▸ **SOURCE EXCERPT**:
A few weeks ago, as news broke around the most public recruiting drama of the NIL era—the alleged $13 million deal for a Florida quarterback signee—NCAA vice president of enforcement Jon Duncan delivered a message to a crowd of administrators at the NCAA’s annual convention.

The NCAA and enforcement staff will no longer be hamstrung by uncooperative witnesses when it comes to potential name, image and likeness (NIL) violations, thanks to a new bylaw that went into effect Jan. 1.

Investigators can now use circumstantial evidence (like a tip or news story) instead of on-record sourcing to presume a school violated NCAA rules. Schools can disprove the allegation or else be potentially charged. The move strengthens the enforcement staff’s ability to charge schools and allows more leeway for investigators.

“If it looks like a duck and quacks like a duck, it’s a duck,” Duncan said. “Instead of putting the burden on the enforcement staff to always come up with a smoking gun, which we don’t always have, there is a presumption. It puts the burden on the school. It’s a really powerful tool.”

While Duncan was not specifically referring to the fiasco in Gainesville, where a UF collective defrauded on a lucrative deal to prized quarterback Jaden Rashada, his comments unfurled in a timely manner. Such obvious violations—a third-party entity striking a deal with a player before he signs with the school—will be treated more aggressively than ever.

Duncan told the crowd that, despite all of their doubts and the absence of announced penalties, NCAA officials have opened investigations into programs around NIL-related matters, some of which have been closed (without penalties) and others that remain active. He declined to identify the schools the NCAA has opened inquiries or full-scale investigations into and would not even reveal the number of schools involved, though it is believed to be more than a dozen.

However, over the past several months, many inquiries have not evolved into investigations, and many investigations have not resulted in allegations of violations. Inquiries and investigations are often stalled because of a lack of cooperation. Witnesses decline to go on record with investigators or don’t produce evidence of a violation.

Or, Duncan said, they lie—including the very same witnesses who tipped off investigators.

“It’s no secret that it’s been tough to prove NIL or NIL-adjacent cases. You all see the same [NIL] stories,” Duncan said. “We have all the same information plus a lot more: facts, circumstances that look really suspect, timing, communication, commitments, flips, transfers.

“[In the past], we’d hold our nose and move on because without documentary information and evidence to confront witnesses with, they tend to lie to you. So we were stuck with cases that smelled to high heaven but could not substantiate them under the procedures that we had.”

Now, things have changed, giving investigators the ability to better police NIL deals that are obviously in violation of the association’s interim guidelines. The guidelines most notably prohibit pay-for-play and recruiting inducements. Investigators can now presume a violation without obtaining documented, on-record assistance from witnesses.

“We’ve now got legislative authority to bring that allegation and put that burden on the institution to prove that it’s not [a violation],” he said.

▸ **DATASET SECTION**:
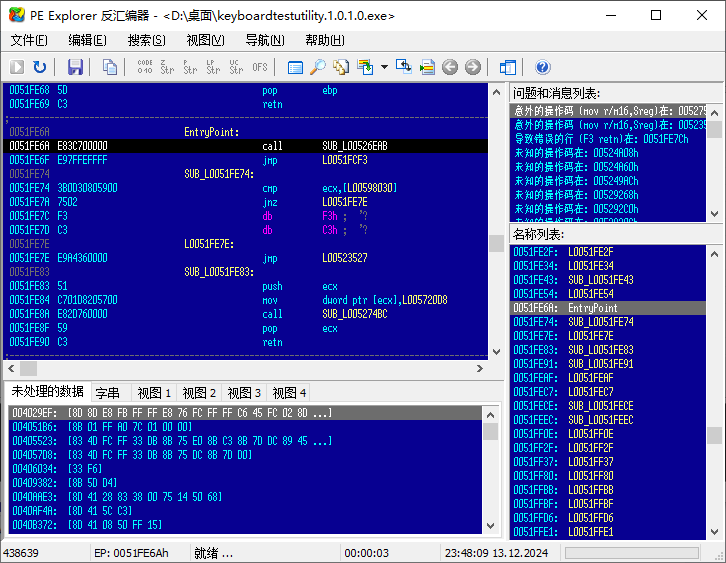Click the magnifying glass search icon
The width and height of the screenshot is (726, 563).
click(x=317, y=67)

▸ **WHAT YOU HAVE TO DO**:
Continue the article on the NCAA's new NIL enforcement bylaw from its last sentence.

▸ **ANSWER FOR THE TASK**:
All of it suggests that NIL-related allegations, and penalties, are coming.

The timeline is unclear, but an inquiry into at least one school is further along than others. Investigators have been examining NIL-related deals at Miami since at least last June, when Hurricanes billionaire booster John Ruiz revealed to Sports Illustrated that NCAA officials had interviewed him. Investigators also interviewed others around the university that month, spending at least a few days in Coral Gables in what was believed to be the first serious inquiry into a college athletic department since the NCAA lifted rules in July 2021 that had prohibited athletes from earning compensation related to their likeness.

When asked about the Miami inquiry, Duncan declined to comment. Miami officials say they are working in concert with the NCAA on a resolution.

Ruiz, an ardent supporter of UM athletics whose three children attended the school, surged into the national conversation around NIL last spring with public and brazen social media posts regarding a bevy of deals he has struck with athletes, most of them who compete for Miami. He’s far from alone. Thousands of college football boosters are pooling donations through third-party entities, also known as NIL “collectives,” that distribute the money mostly to their school’s football and basketball players under the umbrella of NIL.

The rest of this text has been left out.